The No. 3 U.S. bank by assets has now winnowed its portfolio of undesirable loans down to $116 billion from $649 billion in 2009, Citigroup said on Thursday. It has signed contracts to sell another $32 billion by year-end, taking the total to about $85 billion, or less than 5 percent of total assets.

"After that it is going to be a little more difficult to have significant reductions," Chief Financial Officer John Gerspach said in a conference call with reporters to discuss quarterly earnings.

What is left in Citi Holdings, the "bad bank" that the lender split off from its core operations as part of a post financial crisis restructuring, has little to appeal to buyers. It is mostly home mortgage loans, many of which were made to U.S. subprime borrowers during the housing bubble.

Some $23 billion of the loans are second mortgages and home equity lines of credit. Borrowers' required monthly payments are set to rise on about half of the loans between now and 2017, Gerspach said later on an analyst call. Defaults often spike around such resets.

The portfolio expected to remain at year-end will tie up roughly $10 billion of capital with little promise of profits. Gerspach said he thinks the portfolio will be "no worse than break even on an annual basis."

The portfolio's more profitable assets are already gone or slated for sale. Citi Holdings earned $306 million in the first half of this year, a significant portion of which was from subprime lender OneMain Financial, the sale of which is expect to close by October.

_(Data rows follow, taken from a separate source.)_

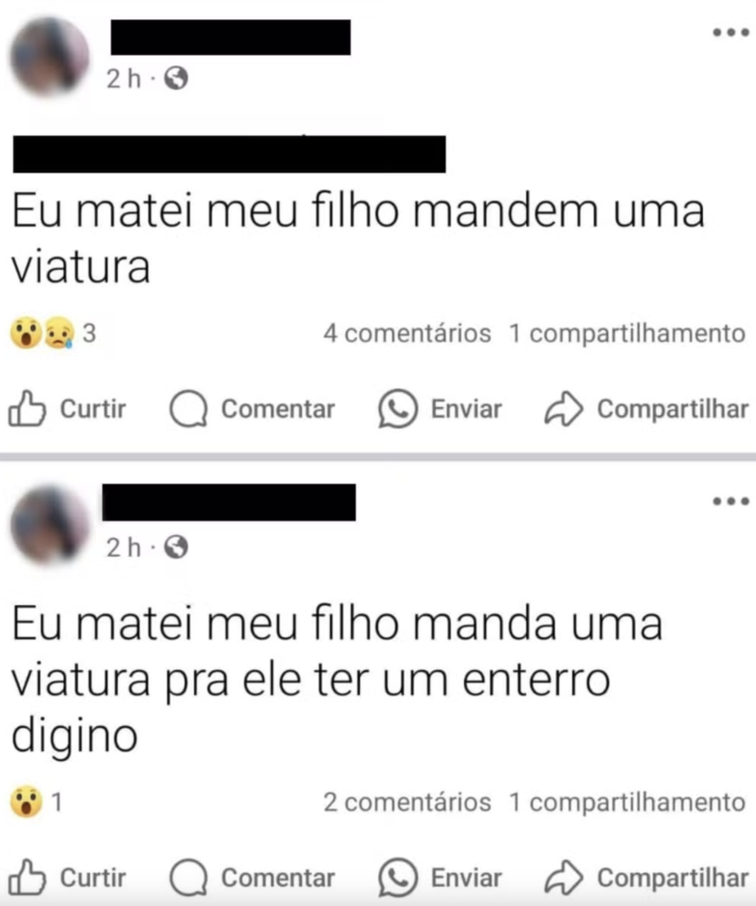The height and width of the screenshot is (906, 756).
Task: View the first post's 4 comentários
Action: [x=407, y=334]
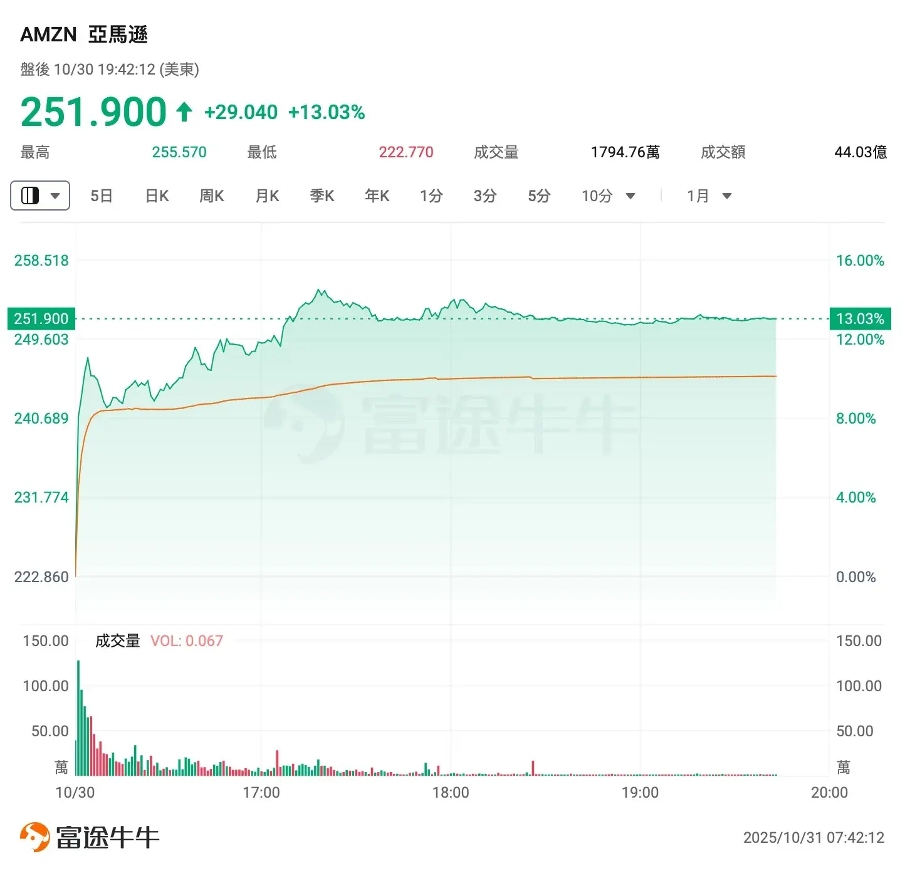Open the chart style dropdown arrow
Image resolution: width=905 pixels, height=871 pixels.
[54, 196]
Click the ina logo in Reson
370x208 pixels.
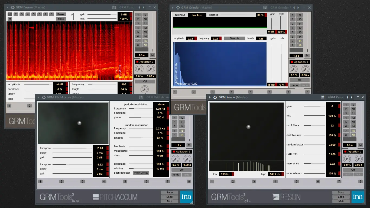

What remains should not be a major drag on Citigroup profits assuming there is no new housing bust, said Brian Kleinhanzl, an analyst at Keefe, Bruyette & Woods.

Still, the loans remain a toxic legacy of the company's past. At $85 billion, the portfolio would represent roughly 40 percent of Citigroup's common equity, which is the cushion the bank has against losses on assets.

Bank of America Corp,, which bought Countrywide Financial Corp and Merrill Lynch as they were failing during the financial crisis, has retained a portfolio of troubled loans valued at less than half Citi's.

Gerspach said he has hope borrowers will show in coming months that they can handle the payment resets and that more investors will then want Citigroup's remaining assets.

"Perhaps a market for home equity loans will open up, if not later this year then perhaps early or mid-next," Gerspach said.